A conta real é simples, como sublinha Paulo Pereira: Os trabalhadores viram aumentado 29,05 euros em cada 100 que ganhavam e os bens e serviços que compravam com 100 euros “só” aumentaram 18,64 euros, pelo que teoricamente tiveram um ganho de poder de compra da diferença, que é de 10,4 euros. Sendo assim, a discrepância entre os cabeças-de-lista do PSD e da IL não está nos valores auferidos em termos de salário bruto, mas sim na percentagem de ganho real acima da inflação. Para Miguel Albuquerque, o ganho situou-se erradamente entre os 19,5% e 20%, enquanto para Gonçalo Camelo foi de 10,13%, percentagem mais aproximada da realidade.

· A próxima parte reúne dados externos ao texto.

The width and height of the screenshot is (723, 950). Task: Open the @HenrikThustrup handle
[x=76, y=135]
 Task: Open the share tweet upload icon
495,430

Novos dados reforçam propósito
Os dados preliminares avançados ontem por Miguel Albuquerque duraram 24 horas. Importa clarificar que partiram do pressuposto que os 19% de inflação foram apurados pela aplicação do Índice de Preços no Consumidor, por agregados, para a Região que em 2015 era 100,576 euros e em 2024 foi 119,605 euros. E para o Governo tinham claramente um propósito - que o importante a reter é que o crescimento nominal foi superior à variação da inflação, o que resulta, objectivamente, num ganho real dos salários -, por sinal reforçado esta tarde.
Contudo, os valores foram actualizados na tarde de hoje pelo Instituto Nacional de Estatística e pela Direcção Regional de Estatística da Madeira. E referem que a remuneração bruta mensal média total aumentou 33,5%, para 1.526 euros no ano passado, contra os 1.143 euros em 2015. Assim, em termos reais registou-se uma variação de 14,5%. Em valor, corresponde a um crescimento de 383 euros. Ao nível nacional, o aumento face a 2014 foi de 36,5%, atingindo 1.602 euros em 2024.
O problema não está nos valores absolutos, mas sim no equívoco de Miguel Albuquerque nas percentagens. Com base nos dados preliminares, o ganho real no salário mensal bruto médio na Madeira entre 2015 e 2024 foi de 10 e não de 20%. Contudo, com os dados definitivos, o ganho sobe para 14,5%.